1987年、昭和62年4月、山梨古楽コンクール第1回:バロック時代の旋律楽器および声楽で、 第1位を獲得しました。
1988年の「東京の夏音楽祭」のラモー「ゼフィール」のディアーヌ役。
1992年、平成4年、芸大で博士号取得。(論文)フランス18世紀の歌唱装飾の研究:解釈と実践+(演奏)G. カッチーニ「麗しき真紅のばらよ」。
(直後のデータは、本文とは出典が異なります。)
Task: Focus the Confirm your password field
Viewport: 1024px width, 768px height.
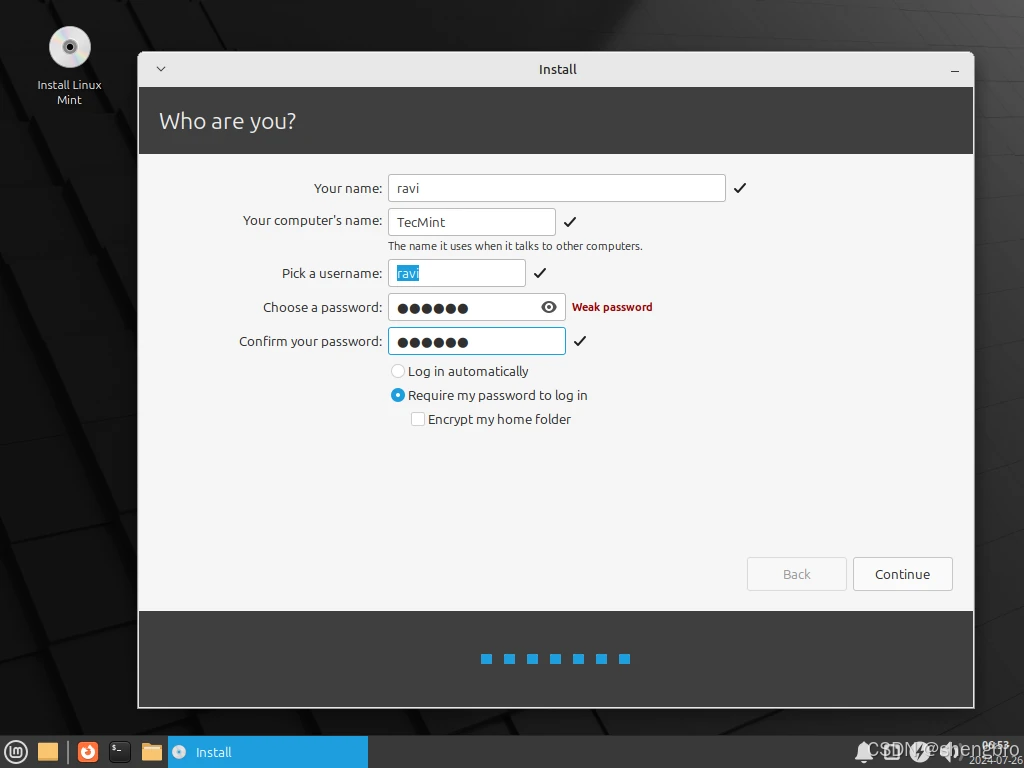Action: [x=476, y=341]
この時期、ミサワホームがクラシックCD製作をしていて、「エレミアの哀歌」を発表。このシリーズはミサワからエオリアンレーベルに引き継がれて4集まで続きました。シリーズ以外にもフランスバロックのソロモテット集も1枚ありました。もしかしたら半分くらいは世界初録音ではないかしら。そもそも当時バロックの「ルソン」のオムニバスシリーズなど世界的に見ても珍しいものでした。そして、並行して上野学園古楽研究室の「17、18世紀の歌唱芸術」シリーズ演奏会に頻繁に登場していました。モンテベルディからラモーにいたる様々な曲を紹介、堪能させていただきました。
ベルサイユに留学してからは----ミンコフスキの合唱団にクレジットされていたりは見かけましたが、ソロ活動は聞かなくなりました。やはりヨーロッパに行くと「上には上」の世界なのかしら、それともやはり語学の壁があるのかしら、と。もっともいまでもレザールフロリサンの声楽に日本人がクレジットされることは、知る限り見たことがありませんが。